Problem details:
Only the lines from the top of the data through the line with "Modern slavery statement (43, 2293)" should be repeated, each exactly as written.

Source data:
>>

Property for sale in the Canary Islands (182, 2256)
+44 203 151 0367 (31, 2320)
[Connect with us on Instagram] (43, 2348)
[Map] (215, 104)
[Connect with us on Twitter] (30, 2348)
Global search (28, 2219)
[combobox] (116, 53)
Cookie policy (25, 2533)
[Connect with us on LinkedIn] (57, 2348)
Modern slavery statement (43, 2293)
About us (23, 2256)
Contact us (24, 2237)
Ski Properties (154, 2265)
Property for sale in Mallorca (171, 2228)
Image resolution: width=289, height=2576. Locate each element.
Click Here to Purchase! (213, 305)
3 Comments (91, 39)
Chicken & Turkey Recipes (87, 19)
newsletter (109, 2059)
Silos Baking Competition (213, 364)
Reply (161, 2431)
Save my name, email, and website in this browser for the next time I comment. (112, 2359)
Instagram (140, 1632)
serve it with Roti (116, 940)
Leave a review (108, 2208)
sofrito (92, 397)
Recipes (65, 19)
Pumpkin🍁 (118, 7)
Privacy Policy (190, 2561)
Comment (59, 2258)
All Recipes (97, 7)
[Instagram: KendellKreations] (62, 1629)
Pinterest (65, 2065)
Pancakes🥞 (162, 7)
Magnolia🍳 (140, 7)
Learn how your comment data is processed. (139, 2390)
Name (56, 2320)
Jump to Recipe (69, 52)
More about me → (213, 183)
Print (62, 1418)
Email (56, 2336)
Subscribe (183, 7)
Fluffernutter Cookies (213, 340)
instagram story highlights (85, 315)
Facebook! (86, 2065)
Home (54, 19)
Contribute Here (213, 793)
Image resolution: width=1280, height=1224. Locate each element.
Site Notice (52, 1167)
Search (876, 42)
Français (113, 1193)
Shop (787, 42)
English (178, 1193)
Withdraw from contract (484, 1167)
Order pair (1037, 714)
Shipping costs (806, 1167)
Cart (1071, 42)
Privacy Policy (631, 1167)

<<

Task output:
Property for sale in the Canary Islands (182, 2256)
+44 203 151 0367 (31, 2320)
[Connect with us on Instagram] (43, 2348)
[Map] (215, 104)
[Connect with us on Twitter] (30, 2348)
Global search (28, 2219)
[combobox] (116, 53)
Cookie policy (25, 2533)
[Connect with us on LinkedIn] (57, 2348)
Modern slavery statement (43, 2293)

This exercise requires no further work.